Das magische Kabel
Ich nenne es das magische Kabel, weil es dieses Kabel so nicht (mehr) im Handel gibt. Es verbindet den Router mit deinem Wohnwagen. Aus drei Standardteilen, ohne Löten, in etwa 15 Minuten. Wer noch sein altes HobbyConnect-Kabel hat, der ist schon fertig.
Der Stecker, der ins Lichtsteuergerät geht, ist ein STOCKO-Spezialteil (ECO-TRONIC MF 7238), eine Schneidklemme: ohne Löten, aber auch nicht mit einer normalen Zange zu machen. Deshalb bauen wir ihn nicht selbst, sondern kaufen ihn fertig konfektioniert: der Hobby-Kabelsatz bringt genau diesen Stecker schon mit Kabel mit. Wir verbinden also nur noch fertige Adern.
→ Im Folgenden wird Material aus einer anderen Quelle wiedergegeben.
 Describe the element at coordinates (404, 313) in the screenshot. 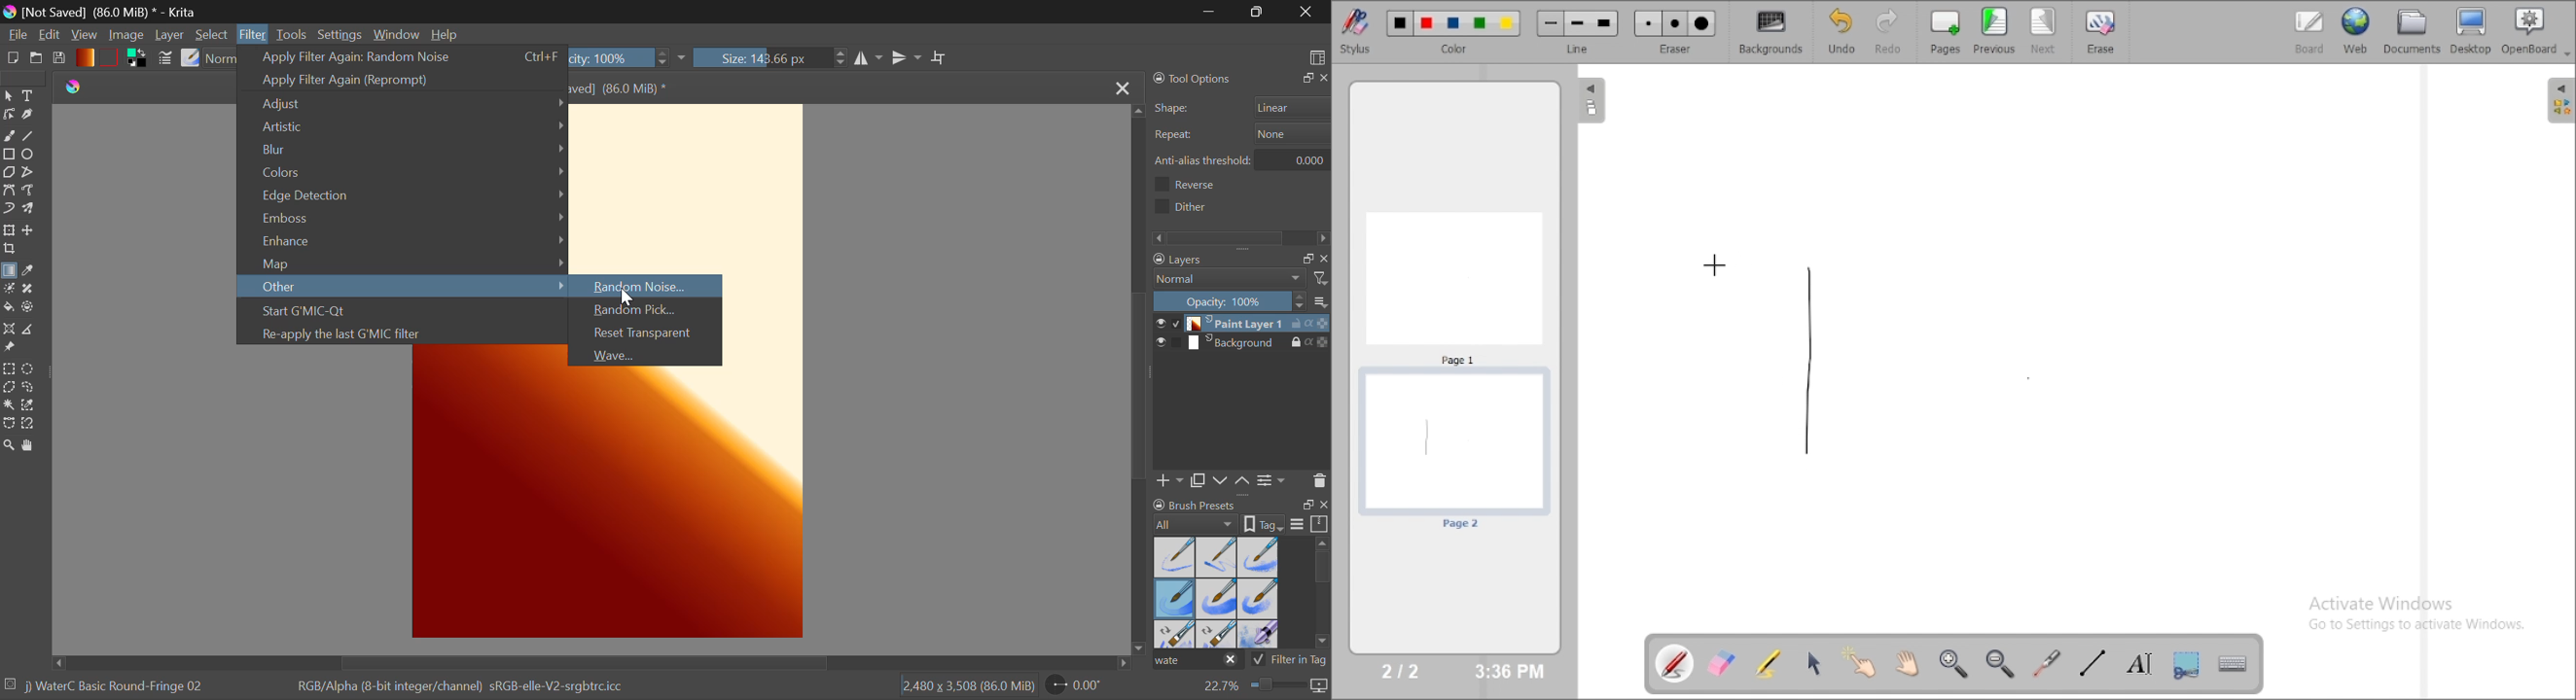

I see `Start GMIC-Qt` at that location.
Dann hast du das Kabel schon. Trenne die HobbyConnect-Box ab und steck ihren USB-A-Stecker einfach in den GL.iNet-Router. Fertig, nichts zu bauen, die Box darf in Rente gehen.
Camping-Papa-Wissen
Warum die ganze Wissenschaft um die richtige Klemme? Die ganze Technik steckt im verdammten Kleiderschrank. Da stopfen die Kids ihre Jacken rein und reißen sie brutal wieder raus, mitten neben deiner Verkabelung. Und weil da unten auch die Heizung sitzt, trocknet die bessere Hälfte hier gern noch die Handtücher, alles schön klamm. Zug, Gerüttel, Feuchtigkeit: genau deshalb willst du hier keine halbe Sache, sondern eine saubere, zugentlastete Verbindung. Kurz: du brauchst Perfektion.
Am Hobby-Kabelsatz das kurze Ende mit dem 3-poligen Stecker behalten und die drei Adern des WLAN-Steckers freilegen. Am ATEN-Kabel den großen Stecker (DB9) abschneiden und die Adern freilegen. Vom ATEN brauchen wir nur drei: RXD, TXD und Masse (GND).
Von jeder dieser sechs Adern (drei je Seite) dann rund 11 mm Isolierung abziehen. So viel blankes Kupfer braucht die WAGO für sicheren Kontakt, die passende Länge ist als kleine Lehre seitlich auf die Klemme gedruckt. Feine Litze vorher kurz verdrillen, dann steht kein Drähtchen ab.
Drei Verbindungen, jede für sich: immer die zwei zusammengehörenden Adern in eine Klemme, Hebel auf, beide rein, Hebel zu. Warum drei Klemmen? Eine WAGO 221-412 verbindet ihre beiden Löcher miteinander, sie macht aus zwei Adern eine. Jede der drei Verbindungen braucht also ihre eigene Klemme, steckst du alle Adern in eine, liegen sie kurzgeschlossen zusammen. Wichtig: Senden und Empfangen werden gekreuzt.
| Stocko-Stecker | kommt an ATEN |
|---|---|
| mittlere Ader (TX) | RXD |
| eine äußere Ader (RX) | TXD |
| die andere äußere (Masse) | GND (Masse) |
Welche ATEN-Ader RXD/TXD/GND ist, steht am Adapter oder misst du kurz mit einem Durchgangsprüfer. Und keine Sorge: verwechselst du RX und TX, verbindet sich einfach nichts, dann tauschst du die zwei Klemmen. Kaputtgehen kann dabei nichts. Zum Schluss die drei WAGOs mit Schrumpfschlauch zu einem Klotz bündeln und den Schlauch ruhig ein Stück über die Kabelmäntel ziehen: dann bammelt nichts lose und du hast gleich eine Zugentlastung. Die ist Gold wert, denn zieht später mal jemand am Kabel, hält der Mantel die Last statt des Kontakts, so hast du auch in einem Jahr keinen rätselhaften Wackler drin. Das ist übrigens der Charme der Hebelklemme gegenüber der Schraube: nichts lässt sich „zur Sicherheit ganz fest" anknallen und dabei die feine Litze halb durchquetschen. Hebel zu, sitzt mit dem richtigen Druck, fertig.
// TODO Johannes: Fotos machen
USB-Ende in den Router, Stocko-Stecker in den WLAN-Slot des Lichtsteuergeräts, wohnfunke starten. Verbindet es sich und liest die Werte, sitzt alles richtig. Tut sich nichts, sind meist nur RX und TX vertauscht: die beiden Klemmen tauschen, fertig.
Nur den WLAN-Slot verwenden (das sind die Daten). Den benachbarten Funk-Slot (12 Volt) niemals auf die serielle Seite legen.
Der Stecker sitzt auf blanken Kontakten. Einmal stecken, stecken lassen, häufiges Ab- und Aufstecken nutzt die Kontakte ab.